Trial Set in Police Dog Attack : Law enforcement: A suit seeks damages for injuries and emotional trauma suffered by 11 field laborers in a house where a burglary was suspected.

TIMES STAFF WRITER

Two teen-agers were trying to fulfill their duties as police Explorer Scouts for the city of Oxnard when they called police to report a burglary on Carnegie Street.

However, the call they made on Nov. 11, 1987, did not lead to the arrest of any burglars. Instead, it led police to raid a home where, according to a lawsuit, a police dog attacked two innocent men sleeping in the living room.

The suit was scheduled to go to trial in Ventura County Superior Court on Monday but was postponed until Oct. 1, 1990, because of a tight court calendar.

The suit, filed on Feb. 10, 1988, originally named scouts Sean Russell and Ken Ramos--who were then 16--as defendants, as well as the city of Oxnard and five individual police officers.

However, Joseph D. O'Neill Jr, an attorney representing the occupants of the house, said he has removed Russell and Ramos from the suit, saying they had good intentions and did not mean to lead police to raid the wrong house.

# Exercise requirements:
- 1) Transcribe the passage of the police dog attack article from "However, the call" up to and including "the wrong house.".
- 2) Go on with the article about the police dog attack lawsuit from the point where it stops.

# Data for review:
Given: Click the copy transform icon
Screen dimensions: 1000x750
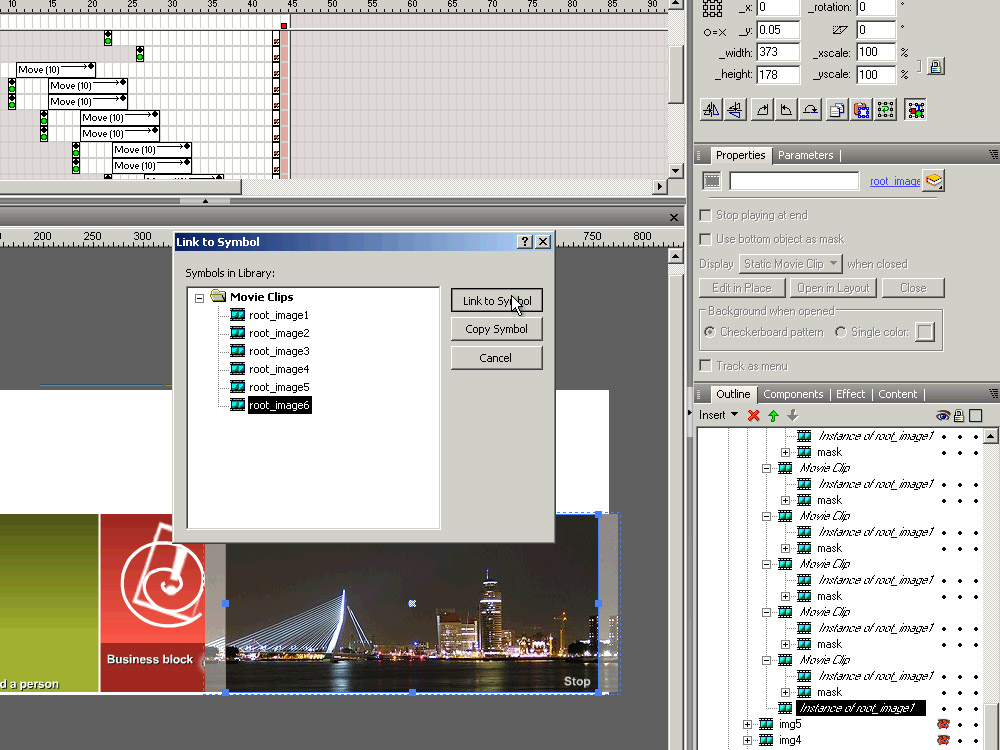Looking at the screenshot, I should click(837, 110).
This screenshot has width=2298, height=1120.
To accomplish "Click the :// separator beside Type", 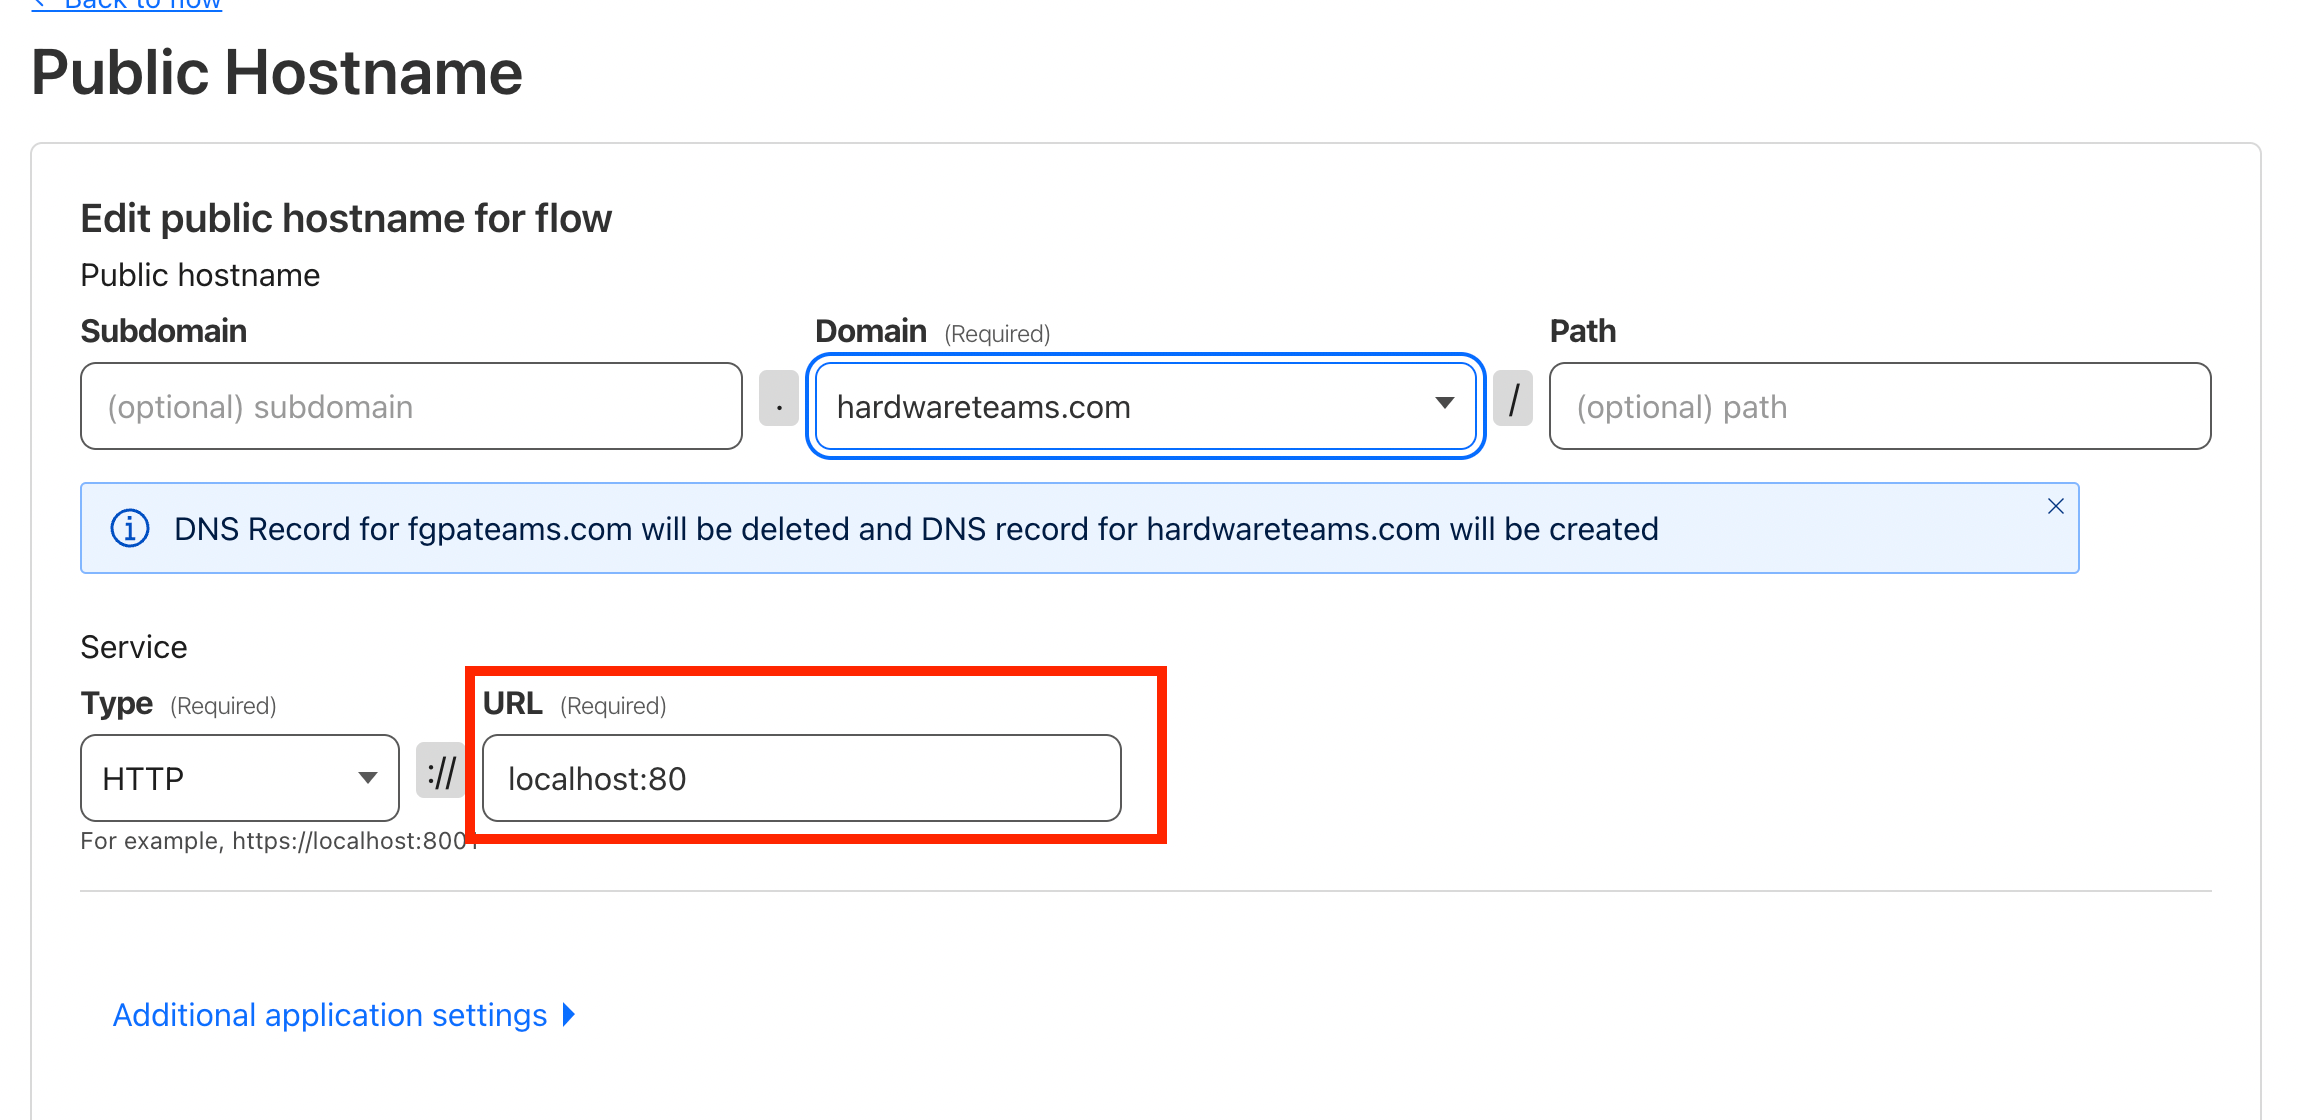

# Responses:
- 1)
However, the call they made on Nov. 11, 1987, did not lead to the arrest of any burglars. Instead, it led police to raid a home where, according to a lawsuit, a police dog attacked two innocent men sleeping in the living room.

The suit was scheduled to go to trial in Ventura County Superior Court on Monday but was postponed until Oct. 1, 1990, because of a tight court calendar.

The suit, filed on Feb. 10, 1988, originally named scouts Sean Russell and Ken Ramos--who were then 16--as defendants, as well as the city of Oxnard and five individual police officers.

However, Joseph D. O'Neill Jr, an attorney representing the occupants of the house, said he has removed Russell and Ramos from the suit, saying they had good intentions and did not mean to lead police to raid the wrong house.

- 2)
The suit seeks more than $100,000 for medical bills and emotional trauma suffered by 11 Mexican field laborers who lived in the house at the time.

Among the occupants were Epifiano Cervantes and his brother, Artemio Cervantes, who were hospitalized for dog bites to the arm, stomach and legs, O'Neill said. Hugo Garcia was treated for a bruise he allegedly got at the hands of police, the suit contends.

O'Neill alleges that the officers who responded to the call were negligent because they failed to thoroughly investigate the burglary report before sending a dog into a house full of sleeping occupants.

"If I had to grade this as an exam question, I'd say not only did the officers flunk but the police dog flunked," O'Neill said.

Korman D. Ellis, an attorney representing the city of Oxnard in the matter, declined to comment, saying he did not want to "try the case in the newspapers."

"We'll hopefully decide the case by the evidence in the trial," he said.

In June, 1989, an independent arbitrator ruled against the city on the incident, saying the police made a mistake. Alfred R. Keep, an arbitrator from Simi Valley, ordered the city to pay $25,000 in damages to the occupants of the house.

"I could not get a good night's sleep after that because I was so traumatized by what happened," said Severiano Ambriz, 23, one of the residents of the house at the time.

In an interview Monday, Ambriz said that even after police realized they had entered the wrong house, they never apologized to him or the other residents.

According to a police report, Russell and Ramos called the Oxnard Police Department about 11 p.m. to report having seen a man climb into the window of a house on the 2000 block of Carnegie Street. They said they saw a young couple keeping watch from a car outside, the report said.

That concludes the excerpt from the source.